▸ **CONSEGNA**: Elenca, per favore, tutti i numeri di nota che compaiono tra parentesi quadre nel brano sullo scambio e sulla misurazione della libertà.

▸ **BRANO DEL TESTO**:
+ + + + + + +
Non voglio nascondere però le difficoltà. L'idea che uno scambio, secondo il modello dell'ottimo paretiano, avvantaggi gli scambisti, e quindi che il mercato, essendo una rete di scambi tra n coppie, in cui ognuno si avvantaggia, dovrebbe avvantaggiare quindi tutti, è sottoposta a una restrizione. Ciò infatti presuppone che le persone che scambiano agiscano su di un piede di parità, almeno di partenza, e che quindi la loro scelta sia effettivamente libera e non viziata dal bisogno. Oltretutto, gli scambi non avvengono tra angeli, ma sulla base di rapporti di forza e della pressione delle reciproche pretese, anche collettive, come nelle relazioni sindacali e di cartello. Ma se io sono un misero deprivato dei miei diritti originari sulla Terra, minacciato da norme repressive inique che mi costringono al salario, quando cedo in uno scambio la mia forza-lavoro, peggioro e non miglioro la mia condizione, rispetto alla fase precedente di autonomia. Quindi, in tal caso, la mia volontà nello scambio è viziata e, in un caso simile, un “contratto di lavoro” sarebbe stipulato in stato di bisogno, e quindi tecnicamente rescindibile (art. 1448 c.c.), oltre a comportare indennizzo la deprivazione originaria.
Pur con tale precisazione, resta il fatto che l’idea che la libertà si possa misurare, e che non sia una condizione di equilibrio tra le parti in uno spazio comune, può portare a conclusioni assurde e contrarie al senso comune, a meno di non considerarle paradossi o autoironia da filosofo. Ci riferiamo al caso limite proposto da Hillel Steiner, dell’uomo rinchiuso in un sarcofago (ventilato, precisa l’autore, in vena di spiritosaggini), per il quale il malcapitato avrebbe pur sempre la “libertà” di «strofinarsi il piede contro la superficie interna di un sarcofago». Non solo: questa sarebbe per il soggetto una conquista e un’acquisizione, perché prima di essere rinchiuso nel sarcofago, questa facoltà gli era preclusa[90]! Sempre Steiner propone un altro confronto, per “misurare” la libertà: «un individuo è più libero se è incatenato al muro di una cella con una catena legata a un solo polso che non avendo entrambi i polsi legati»[91]. E un uomo sarebbe totalmente illibero solo nel caso in cui il suo sistema nervoso fosse controllato da altri[92]; il che rappresenta certo una situazione di annientamento della sua volontà, ma l’argomento finisce “per fare il gioco dell’avversario”, dato che, a questo punto, qualsiasi situazione di oppressione, che fosse appena minore, potrebbe venir spacciata come tutto sommato “liberale”. E’ del tutto evidente, a chiunque sia dotato di senno, che un simile approccio “analitico” alla misurazione della libertà non conduce da nessuna parte e non è di alcuna utilità, per chi, dotato di inclinazione libertaria[93], abbia a cuore le sorti del futuro della libertà.
+ + + + + + +
▸ **DATI ARCHIVIATI**:

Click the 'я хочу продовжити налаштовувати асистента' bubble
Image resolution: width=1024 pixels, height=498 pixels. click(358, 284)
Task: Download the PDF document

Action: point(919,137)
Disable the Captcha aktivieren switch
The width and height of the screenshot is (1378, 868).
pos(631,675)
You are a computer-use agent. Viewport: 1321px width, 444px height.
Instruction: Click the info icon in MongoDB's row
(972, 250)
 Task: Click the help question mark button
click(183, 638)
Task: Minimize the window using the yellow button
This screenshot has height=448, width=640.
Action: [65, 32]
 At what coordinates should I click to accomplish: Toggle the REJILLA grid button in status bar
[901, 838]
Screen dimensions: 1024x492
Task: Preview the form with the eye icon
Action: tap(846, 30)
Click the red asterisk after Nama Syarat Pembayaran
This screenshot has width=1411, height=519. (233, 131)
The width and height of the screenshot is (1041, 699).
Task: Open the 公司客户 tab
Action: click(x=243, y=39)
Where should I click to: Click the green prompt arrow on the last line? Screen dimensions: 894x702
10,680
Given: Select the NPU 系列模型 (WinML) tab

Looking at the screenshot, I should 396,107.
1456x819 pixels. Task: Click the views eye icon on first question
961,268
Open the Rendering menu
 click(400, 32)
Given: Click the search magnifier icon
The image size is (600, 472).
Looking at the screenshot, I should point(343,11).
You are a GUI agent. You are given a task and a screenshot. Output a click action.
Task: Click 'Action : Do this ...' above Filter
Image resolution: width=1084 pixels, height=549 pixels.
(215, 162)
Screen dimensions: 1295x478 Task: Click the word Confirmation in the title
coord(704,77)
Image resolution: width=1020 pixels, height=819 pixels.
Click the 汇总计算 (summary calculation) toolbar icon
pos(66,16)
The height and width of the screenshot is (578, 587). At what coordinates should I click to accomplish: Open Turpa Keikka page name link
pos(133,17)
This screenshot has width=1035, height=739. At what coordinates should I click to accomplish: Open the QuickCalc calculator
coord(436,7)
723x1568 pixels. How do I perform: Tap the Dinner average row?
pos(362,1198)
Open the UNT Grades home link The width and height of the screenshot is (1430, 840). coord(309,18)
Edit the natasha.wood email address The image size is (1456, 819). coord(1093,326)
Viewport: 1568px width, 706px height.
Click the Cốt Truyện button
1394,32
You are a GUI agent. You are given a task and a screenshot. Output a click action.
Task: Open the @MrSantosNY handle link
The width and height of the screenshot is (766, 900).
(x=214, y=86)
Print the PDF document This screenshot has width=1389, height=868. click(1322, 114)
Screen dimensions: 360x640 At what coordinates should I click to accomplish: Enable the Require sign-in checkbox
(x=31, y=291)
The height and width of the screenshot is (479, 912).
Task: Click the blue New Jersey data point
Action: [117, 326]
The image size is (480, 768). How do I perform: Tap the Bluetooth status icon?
+ + + + + + +
▸ **RISPOSTA**: 90, 91, 92, 93